(Saved records)
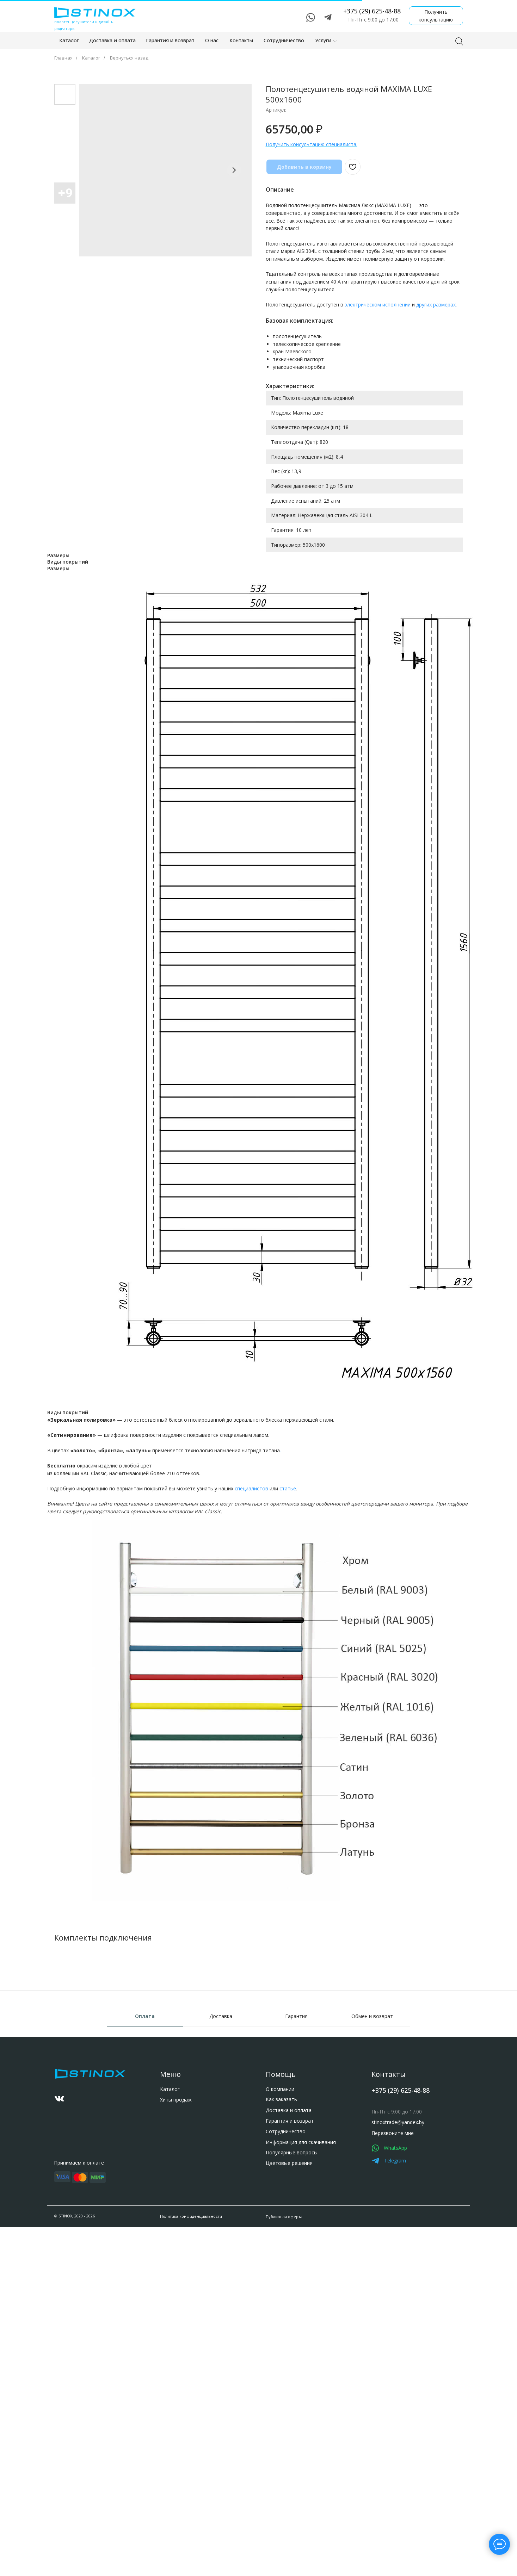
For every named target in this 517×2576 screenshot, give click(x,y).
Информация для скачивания (78, 2214)
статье (287, 1488)
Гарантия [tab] (296, 2016)
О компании (57, 2161)
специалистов (251, 1488)
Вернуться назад (129, 58)
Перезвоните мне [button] (177, 2157)
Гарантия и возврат (67, 2193)
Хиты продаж (58, 2125)
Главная (63, 58)
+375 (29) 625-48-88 (185, 2114)
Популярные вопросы (69, 2225)
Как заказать (58, 2171)
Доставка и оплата (65, 2182)
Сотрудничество (62, 2203)
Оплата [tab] (145, 2016)
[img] (161, 2205)
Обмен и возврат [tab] (372, 2016)
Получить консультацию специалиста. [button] (311, 144)
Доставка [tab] (220, 2016)
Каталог (91, 58)
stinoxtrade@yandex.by (182, 2149)
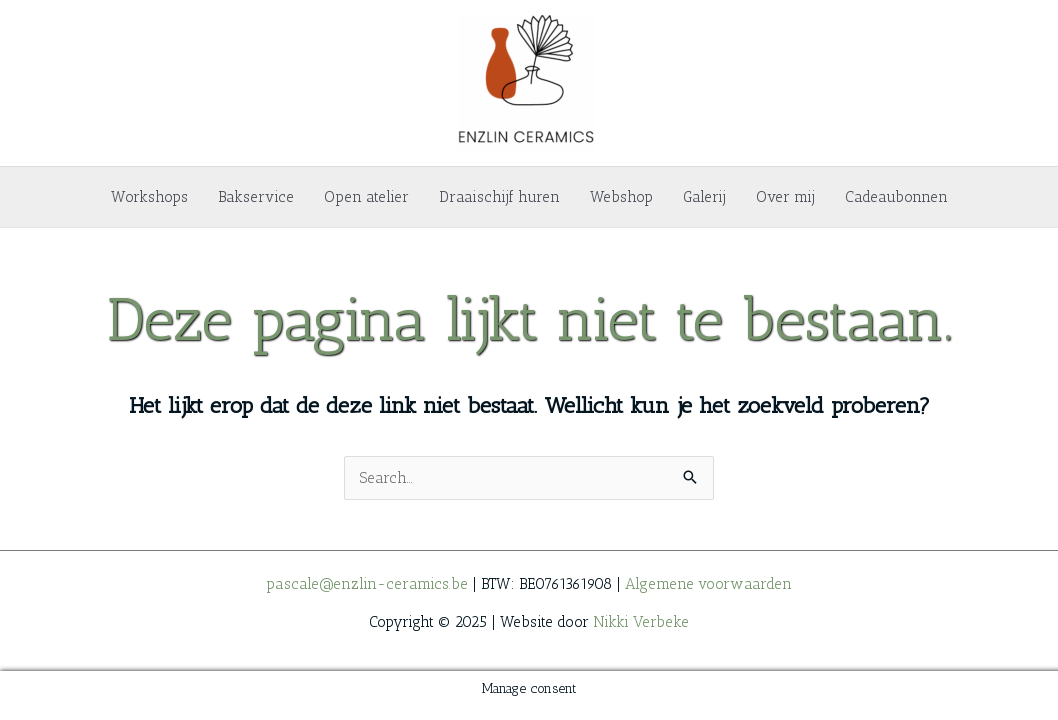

Directions for this task:
Pull out every line of the records that contains the string "возврат". Letter case must match.

Output:
Гарантия и возврат (67, 2193)
Обмен и возврат [tab] (372, 2016)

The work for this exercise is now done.